• **EXERCISE BRIEF**:
Please give the number of lines in the records below where the word "computer" occurs, and nothing else.

• **DATA EXTRACT**:
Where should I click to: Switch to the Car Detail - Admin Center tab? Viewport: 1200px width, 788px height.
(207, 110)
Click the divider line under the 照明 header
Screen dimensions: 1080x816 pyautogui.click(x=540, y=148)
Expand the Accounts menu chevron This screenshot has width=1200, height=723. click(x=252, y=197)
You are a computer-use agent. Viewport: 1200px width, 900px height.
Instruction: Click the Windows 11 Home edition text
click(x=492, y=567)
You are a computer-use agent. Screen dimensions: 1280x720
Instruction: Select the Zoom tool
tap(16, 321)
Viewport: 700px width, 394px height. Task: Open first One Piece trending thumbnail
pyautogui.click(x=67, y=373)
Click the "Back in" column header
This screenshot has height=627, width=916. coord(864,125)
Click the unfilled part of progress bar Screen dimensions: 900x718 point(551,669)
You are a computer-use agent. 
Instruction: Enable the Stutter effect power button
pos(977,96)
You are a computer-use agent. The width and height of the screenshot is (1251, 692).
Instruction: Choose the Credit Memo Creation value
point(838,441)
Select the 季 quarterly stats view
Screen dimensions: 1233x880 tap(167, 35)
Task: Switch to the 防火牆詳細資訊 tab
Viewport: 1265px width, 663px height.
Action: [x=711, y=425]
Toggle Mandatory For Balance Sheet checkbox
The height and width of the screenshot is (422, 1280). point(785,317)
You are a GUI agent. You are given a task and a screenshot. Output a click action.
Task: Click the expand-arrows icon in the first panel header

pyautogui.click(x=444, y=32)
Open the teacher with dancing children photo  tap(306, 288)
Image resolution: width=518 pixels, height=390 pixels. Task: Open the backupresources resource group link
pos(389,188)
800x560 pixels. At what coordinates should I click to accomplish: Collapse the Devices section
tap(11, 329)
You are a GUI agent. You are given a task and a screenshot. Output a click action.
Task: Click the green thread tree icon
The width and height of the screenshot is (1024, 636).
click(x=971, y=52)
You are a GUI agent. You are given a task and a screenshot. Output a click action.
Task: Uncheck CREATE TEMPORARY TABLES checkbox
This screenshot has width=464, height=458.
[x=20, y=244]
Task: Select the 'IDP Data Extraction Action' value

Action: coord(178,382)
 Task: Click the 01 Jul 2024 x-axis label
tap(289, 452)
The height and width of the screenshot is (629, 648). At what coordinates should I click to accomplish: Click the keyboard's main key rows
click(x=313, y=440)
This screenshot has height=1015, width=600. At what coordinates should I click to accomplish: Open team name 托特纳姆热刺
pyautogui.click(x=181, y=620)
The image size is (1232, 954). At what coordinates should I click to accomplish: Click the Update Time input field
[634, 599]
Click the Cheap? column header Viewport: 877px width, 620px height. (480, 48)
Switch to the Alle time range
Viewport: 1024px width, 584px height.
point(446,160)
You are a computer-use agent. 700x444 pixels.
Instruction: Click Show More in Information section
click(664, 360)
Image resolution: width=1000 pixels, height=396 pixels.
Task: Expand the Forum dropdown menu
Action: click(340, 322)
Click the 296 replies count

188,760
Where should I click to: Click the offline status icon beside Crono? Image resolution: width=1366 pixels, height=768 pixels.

• **ANSWER SPACE**:
5